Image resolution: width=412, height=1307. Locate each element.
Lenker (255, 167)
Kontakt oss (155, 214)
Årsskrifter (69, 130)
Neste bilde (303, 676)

───

> **Your task**: Set down the whole of the data, exactly as it stands.

> **Solved problem**:
Image resolution: width=412, height=1307. Locate each element.
Lenker (255, 167)
Kontakt oss (155, 214)
Årsskrifter (69, 130)
Neste bilde (303, 676)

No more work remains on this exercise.